当林枫年提起苏景宁时,眸中缱绻的情意像是要满溢出来一般,经历过数十年风雨的景文帝,哪能看不出来林枫年对苏景宁的心思,更何况,林枫年本就没打算瞒着景文帝。八壹中文網
景文帝眯了眯眼,看着林枫年的目光由温和逐渐变的深邃莫测,林枫年察觉探究的视线,不卑不亢的对上景文帝的眼睛,林枫年撩袍跪下,恭恭敬敬的深施一礼。
林枫年虽未言一字,但他一举一动都在表明了他对阿宁的真心实意,阿宁有龙阳之好,他对此事还是略有所闻的,他这一生所求的也不多,只愿孩子们能过得平安喜乐就好了。
即使阿宁喜欢男的又何妨,只要阿宁开心就足够了,林枫年此人温文儒雅,气质卓然,最重要的是喜欢阿宁还敢于跟我直面表明,看得出来是个有担当的,是个值得托付的人,不过,此事还得看阿宁怎么想。
站在一旁看戏的苏景宁与苏彦元面面相觑,不明白刚刚还受到赞赏的林枫年怎么突然就跪下了?而且两人周身的空气突然冷凝了起来,压抑的很。
“阿宁,是这样的吗?”
突然被叫到的苏景宁被吓的一激灵:“是的父皇。”
苏景宁顿了顿,继续说道:“要不……父皇再多赏赐点东西给林枫年,毕竟那药也太贵重了,就儿臣那信物换人家解百毒的草药,实在太亏待人家了。”
景文帝望着苏景宁生占了别人便宜的样子,唇角微勾,低低的笑了起来:“这赏赐自然是要赏的,但父皇这赏赐啊,还不如你那信物呢,这世上最贵重的东西,无非心意最为贵重。”
苏景宁被这有头无尾的一番话弄的昏头转向的,难道他的信物还能比父皇的金口玉言更有用?
苏彦元微微垂眸,漆黑的眼中的闪烁着复杂的微光,阿宁对父皇的这番话听的很是懵懂,但他却听的很明白,他也不曾想到林枫年竟会对阿宁存在着此等心思。
阿宁曾对萧玖顾一往情深,虽然阿宁嘴上说着对萧玖顾的情已经放下了,可阿宁喜欢了萧玖顾这么多年,岂是说放下就能放下的。
但萧玖顾此人城府极深,心思百般缜密,阿宁心思清澈纯真,萧玖顾不适合阿宁,林枫年温润如玉,谦和真诚,相比之下,林枫年更适合阿宁,他应该能很好的照顾阿宁。

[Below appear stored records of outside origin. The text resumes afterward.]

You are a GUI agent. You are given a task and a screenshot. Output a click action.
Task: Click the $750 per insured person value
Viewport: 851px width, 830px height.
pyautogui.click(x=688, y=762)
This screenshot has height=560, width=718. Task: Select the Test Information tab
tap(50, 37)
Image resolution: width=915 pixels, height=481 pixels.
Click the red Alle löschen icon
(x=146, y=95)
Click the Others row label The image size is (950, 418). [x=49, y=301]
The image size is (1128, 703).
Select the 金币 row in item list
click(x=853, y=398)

苏彦元深深的看了苏景宁一眼,阿宁似乎并不知道林枫年的心思,感情的事情是强求不来,他不会去点明阿宁,也不会主动撮合两人,顺其自然就好,一切只要阿宁开心即可。
“陛下!”
“父皇!”
景文帝原本还起身坐在床上和众人说着话,突然就毫无征兆的闭上眼睛倒了下去,林枫年连忙上前把脉,片刻后,起身说道:“陛下没有什么大碍,只是药性完全发作,一时乏力了而已。”

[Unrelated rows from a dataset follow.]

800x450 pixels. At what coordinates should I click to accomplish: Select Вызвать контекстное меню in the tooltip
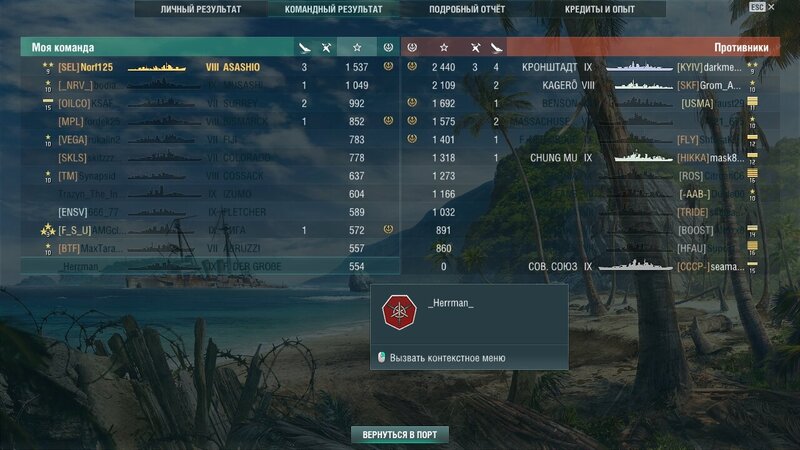(x=447, y=358)
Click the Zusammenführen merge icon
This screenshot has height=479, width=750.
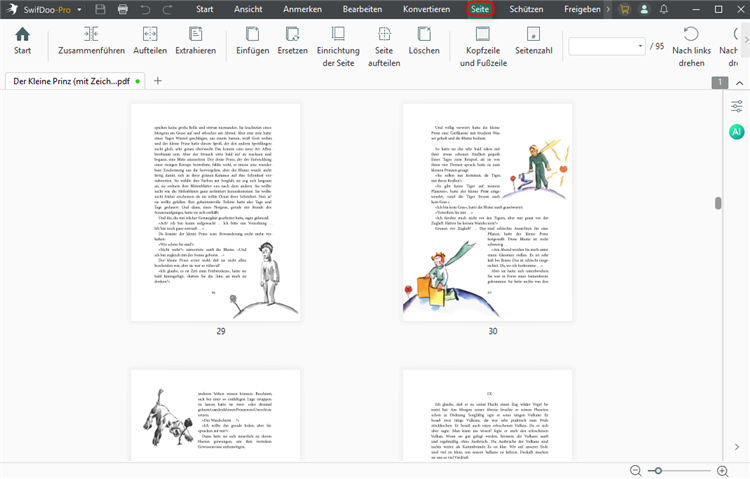(92, 37)
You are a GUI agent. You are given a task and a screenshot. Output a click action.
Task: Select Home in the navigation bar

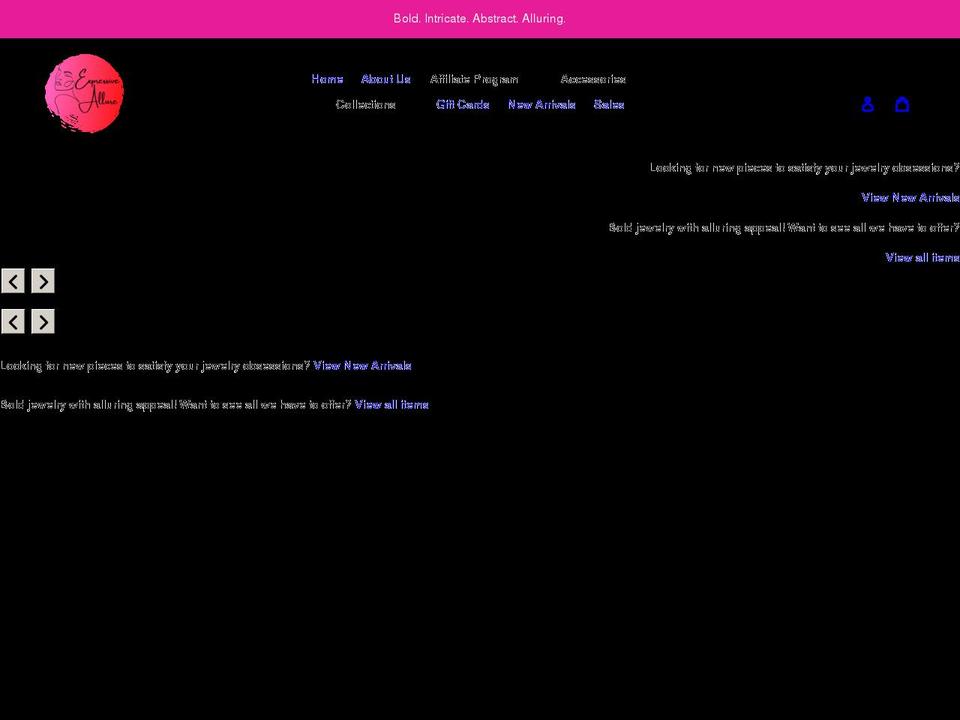pyautogui.click(x=327, y=79)
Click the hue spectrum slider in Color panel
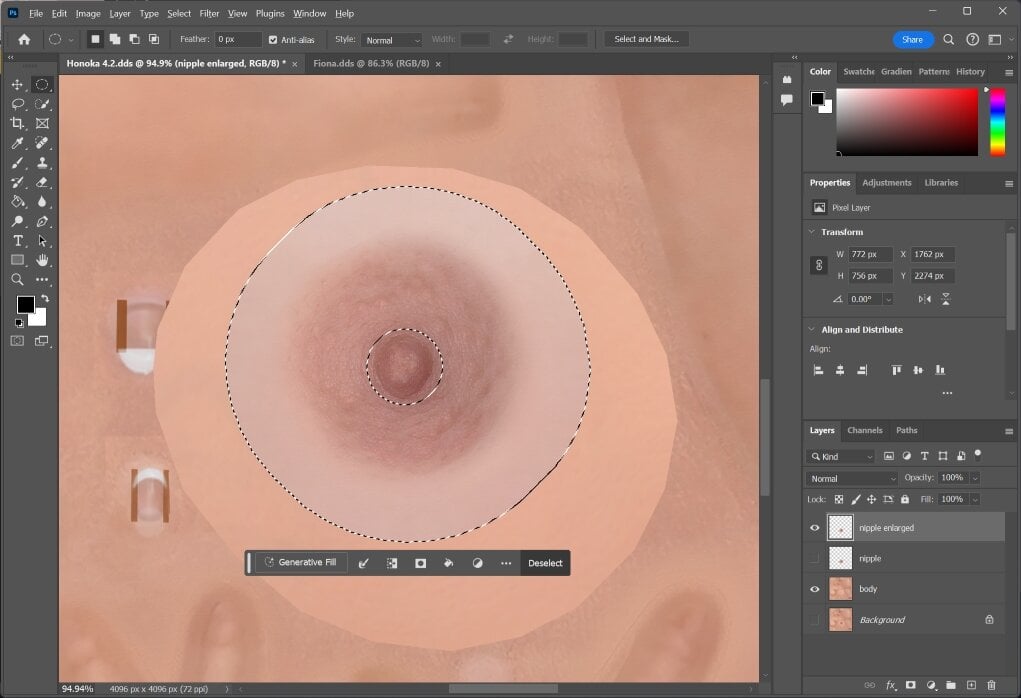 point(998,122)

苏彦元微微颔首,转身招来景文帝寝殿中的所有人,乌黑深邃的眼眸掠过每一个人的脸,寒声吩咐道:“父皇痊愈的消息谁也不要说出去,如若让本宫知道谁多嘴说漏了一句话,小心你们的舌头。”
太监宫女战战兢兢的叩首道:“是!”
“阿宁,你随我来。”
苏景宁跟着苏彦元来到偏殿,苏彦元挥了挥手摒退了殿中所有的人,随后太监将偏殿大门都关上,整个宫殿独留下苏景宁二人,苏彦元才缓缓开口。
“阿宁可知哥哥找你所谓何事?”
苏景宁一双深潭般清澈的明眸里透着若有所思的神色,其实元哥哥找我的原因并不难猜,那日得知苏宇恒跟女主欲图谋反后,他就马不停蹄的赶往皇宫将此事告诉了元哥哥。
随后元哥哥立即派长影暗中调查醉仙居,再派出江赫去调查清阳与冬狩之事是否与女主有关,能让元哥哥摒退众人与他相商的事情,许是因为调查醉仙居有所进展吧。
“元哥哥可是因为醉仙居之事?”
“是。”
苏彦元抬眸时,细长的眼眸早已一片冰冷:“调查出来的结果比我想象中更糟,醉仙居暗中设立的情报网已经悄无声息的侵入南镜朝堂各处,江赫根据你提供的线索前去清阳跟猎场调查,纵使那幕后之人收拾的有多么干净,还是留下了不少的痕迹。”
“江赫在县令府重新搜查了许久,没想到,暗藏私兵那院子里,还藏在一个密室,里面放着黄松跟无觅来往的信件,还摆放着夏念之的画像,还有一张以数字为代号的私兵名单,由此可见,清阳一事的幕后之人就是夏念之。”
“私兵也被夏念之转移至寒苑,但长影跟踪醉仙居马车许久,不知为何,就是找不到寒苑的所在地。”